Disclosure statement
No potential conflict of interest was reported by the authors.
Notes
1 We are not assuming cis-normativity when we use terms like woman, man, girl, boy, male, and female, and our intent certainly is not to reify the gender binary. Indeed, we share Miller’s (Citation2019) concerns about how such categorizations are exclusionary and problematic. In this study, we used participants’ self-identification, which in this instance were on the binary.
2 Pseudonyms are used for the names of the schools.
3 We used four dropdown boxes for gender (female, male, transgender, prefer not to say) when we designed the survey item a few years ago but that seems to us now to be far too limited. Were we to revise the item now, we would strive to be more inclusive by using a simple constructed response (i.e. “Please indicate your gender: _______”), perhaps with a list of examples if we thought such prompts would add clarity for the anticipated audience (i.e. “Please indicate your gender (e.g. woman, man, nonbinary, agender, transgender, genderfluid, etc.): _______”).

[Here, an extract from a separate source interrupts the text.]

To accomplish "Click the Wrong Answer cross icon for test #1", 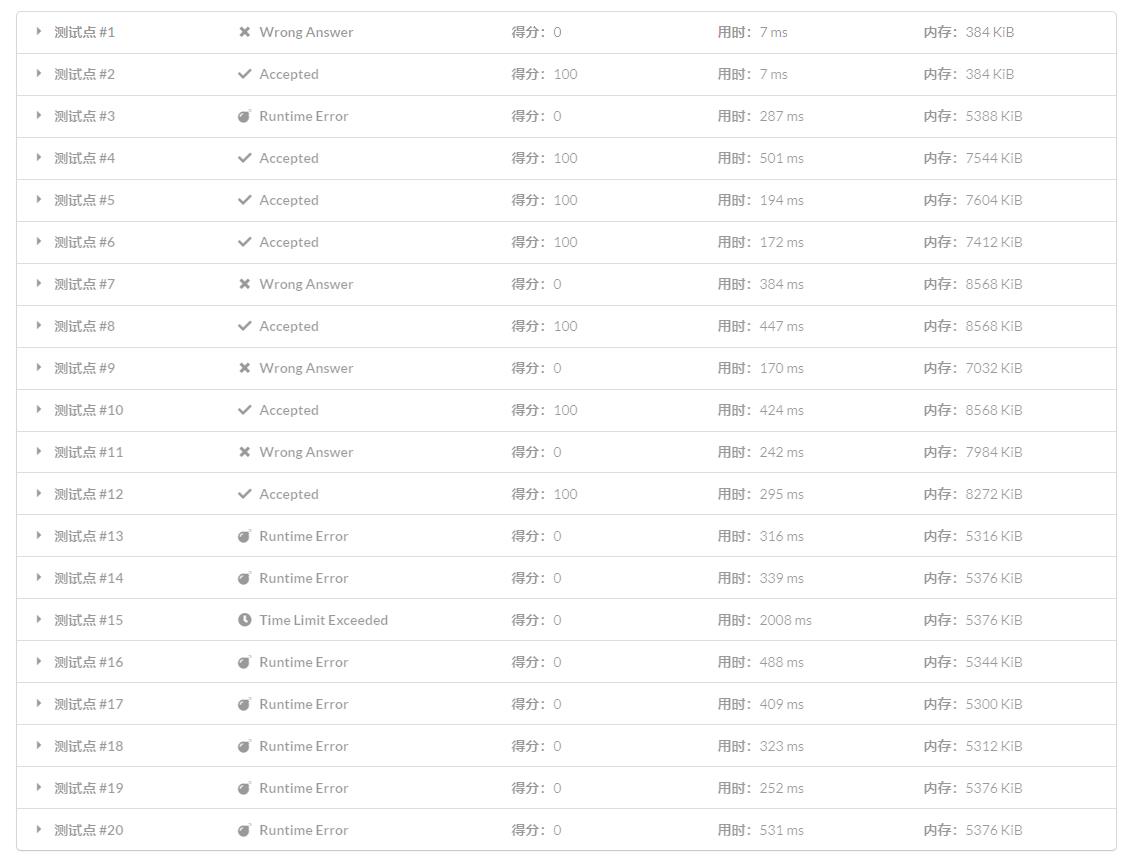I will point(245,32).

4 Our friend Justin Dillon googled “trees are faggots” while one of us presented our initial findings at the AERA conference in spring 2019 and found a 4chan thread on the topic that indicated that the phrase may be part of far right discourse. Another hit we found in our own later Google search would undoubtedly inflame the trolls: the work of Canadian artist Benny Nemerofsky Ramsay (Citation2018) who produced an audio walking guide, Trees Are Fags. On his website, he explains that the guide “explores the history and aesthetics of gay sex cruising in city parks, making a number of arguments about the links between gay men and trees, unpacking the etymology of the word faggot, proposing the bassoon as the voice of arboreal homosexuality, and asking the listener to tune into the temporal modes of arboreal life” (see http://www.nemerofsky.ca/trees). Ramsay’s work would amble well alongside recent playful attempts to queer environmental education (Adsit-Morris and Gough Citation2017; Bazzul and Santavicca Citation2017).
5 We are grateful to Joe Henderson and Jay Kennedy for pointing us towards helpful literature on masculinities and environment.